Required action: Your response should consist solely of the lines from the one containing "The width and height of the screenshot is (1372, 869)." through the final line of the entries, repeated exactly.

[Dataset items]
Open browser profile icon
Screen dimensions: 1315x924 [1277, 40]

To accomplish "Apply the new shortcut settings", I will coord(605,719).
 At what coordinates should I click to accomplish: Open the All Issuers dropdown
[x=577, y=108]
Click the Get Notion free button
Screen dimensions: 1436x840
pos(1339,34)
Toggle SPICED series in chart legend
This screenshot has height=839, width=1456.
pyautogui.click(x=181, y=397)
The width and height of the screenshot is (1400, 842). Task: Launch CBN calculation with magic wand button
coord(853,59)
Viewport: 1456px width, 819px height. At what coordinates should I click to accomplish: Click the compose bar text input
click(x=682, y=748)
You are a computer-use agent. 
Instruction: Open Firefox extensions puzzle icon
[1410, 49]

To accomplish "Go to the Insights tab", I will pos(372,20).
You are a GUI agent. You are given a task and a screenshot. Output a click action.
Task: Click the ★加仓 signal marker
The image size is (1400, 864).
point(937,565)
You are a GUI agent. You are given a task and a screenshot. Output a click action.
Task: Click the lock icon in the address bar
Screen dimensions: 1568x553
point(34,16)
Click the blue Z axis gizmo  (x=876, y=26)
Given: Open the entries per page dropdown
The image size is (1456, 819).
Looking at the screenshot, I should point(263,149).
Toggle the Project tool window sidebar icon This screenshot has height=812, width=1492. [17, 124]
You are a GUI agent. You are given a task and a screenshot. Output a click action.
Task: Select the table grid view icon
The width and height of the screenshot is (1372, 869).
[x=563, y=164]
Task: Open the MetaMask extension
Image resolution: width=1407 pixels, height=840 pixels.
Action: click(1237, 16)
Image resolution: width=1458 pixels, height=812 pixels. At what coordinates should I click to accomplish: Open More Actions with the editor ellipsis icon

Written response:
The width and height of the screenshot is (1372, 869).
[x=563, y=164]
Task: Open the MetaMask extension
Image resolution: width=1407 pixels, height=840 pixels.
Action: click(1237, 16)
Image resolution: width=1458 pixels, height=812 pixels. At what coordinates should I click to accomplish: Open More Actions with the editor ellipsis icon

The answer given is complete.